*Passage shown*.

Rupert Nicholas Vansittart (born 10 February 1958) is an English character actor. He has appeared in a variety of roles in film, television, stage and radio, often playing comic characters. He is best known for his role as Lord Ashfordly in the ITV drama Heartbeat and for playing  Lord Yohn Royce in the HBO series Game of Thrones (2014–2019).

Life and career
Vansittart is of partial Dutch ancestry and trained at the Central School of Speech and Drama.

Vansittart is known to fans of the 1995 Pride and Prejudice serial as the actor who portrayed Mr Hurst, the brother-in-law of Charles and Caroline Bingley. He has also worked with Rowan Atkinson on a number of occasions, appearing as a guest star in two episodes of Mr. Bean in addition to The Thin Blue Line, and Johnny English Reborn.

In 1993, he appeared in Remains of the Day as Sir Geoffrey Wren, a character based on the 1930s British fascist Sir Oswald Mosley.

In 1994, he appeared in the film Braveheart as Lord Bottoms. He worked in Four Weddings and a Funeral as George the Boor at the Boatman in 1995. In 2003, he appeared in the West End adaptation of Arsenic and Old Lace.

In 2002, he appeared in the Midsomer Murders episode "Market for Murder". He also portrayed General Asquith in the Doctor Who episodes "Aliens of London" and "World War Three". In 2006, Vansittart portrayed Thomas J. Dodd in the BBC three-part drama documentary Nuremberg: Nazis on Trial. In 2007, he appeared in another episode of Midsomer Murders, "The Axeman Cometh". He also appeared in the 2008 BBC serial Spartacus as Consul Lentulus.

In 2009, he was asked to play Peter Morrison in Margaret. Two years later in the critically acclaimed The Iron Lady with Meryl Streep he played Cabinet minister John Biffen. He has also played political characters on stage: in 2014 he was one of the main actors in the cast of Great Britain at the National Theatre. He also appeared in This House at the National Theatre.

2009 also saw his third appearance in Midsomer Murders, in the episode "The Dogleg Murders". In 2010, he appeared in Doctors as Anthony Chippington, a friend of Charlie's. He played Harrison Ashton Lard, the "posh girl's father", in How Not to Live Your Life. He provided additional voice-over for World's Craziest Fools. He appeared in the final two seasons of Foyle's War as Sir Alec Myerson, the title character's boss at MI5. Vansittart also appeared in the BBC Three comedy Bad Education, playing Mr. Humpage. In 2014, Vansittart started playing Lord Yohn Royce in the HBO series Game of Thrones, making recurring appearances in season 4, 5, 6, 7 and 8.

*Raw data*.

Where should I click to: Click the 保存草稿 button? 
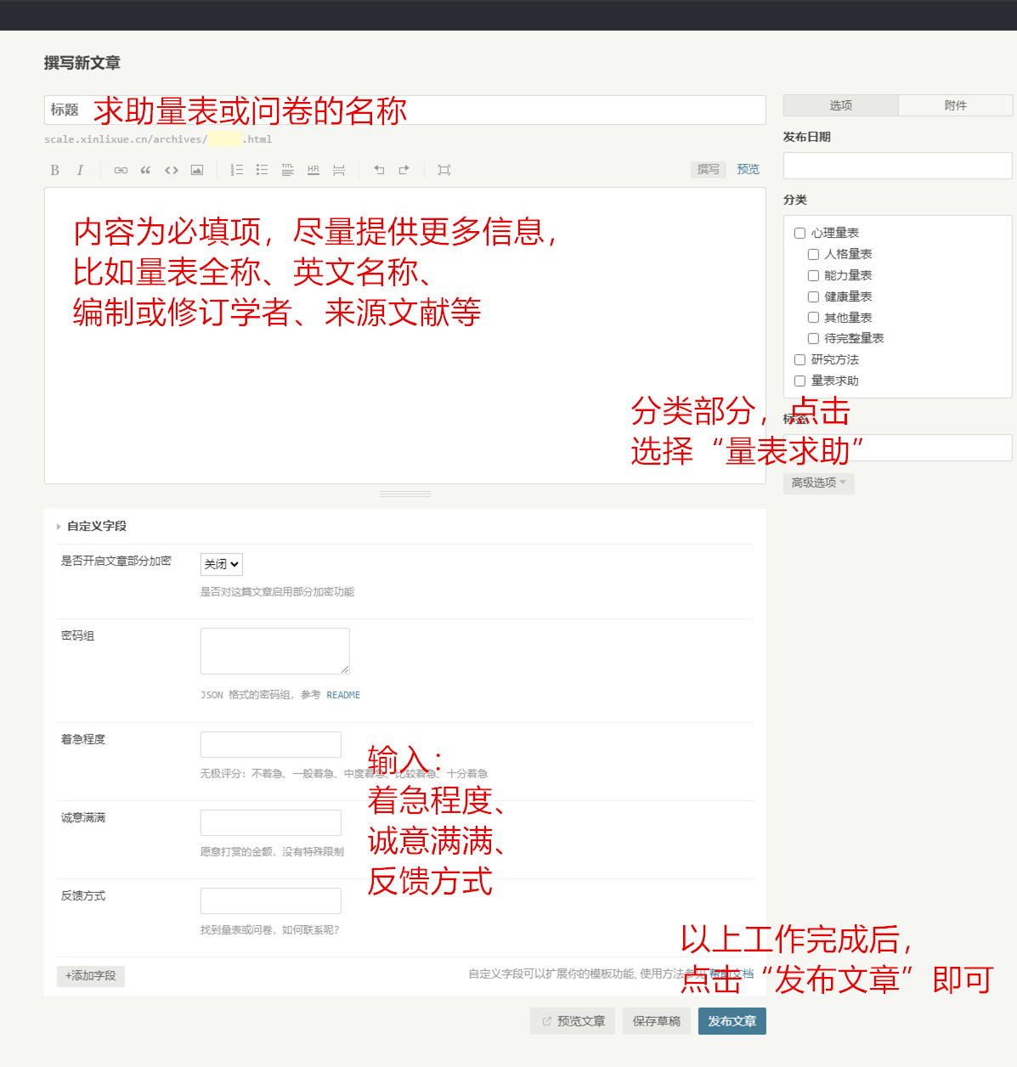[656, 1021]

*Written request*.
Can you give the Rupert Vansittart biography again, beginning at the words "Rupert Nicholas Vansittart" and stopping after "of Thrones (2014–2019).", with "comic" swapped for "humorous"?

*Written response*.
Rupert Nicholas Vansittart (born 10 February 1958) is an English character actor. He has appeared in a variety of roles in film, television, stage and radio, often playing humorous characters. He is best known for his role as Lord Ashfordly in the ITV drama Heartbeat and for playing  Lord Yohn Royce in the HBO series Game of Thrones (2014–2019).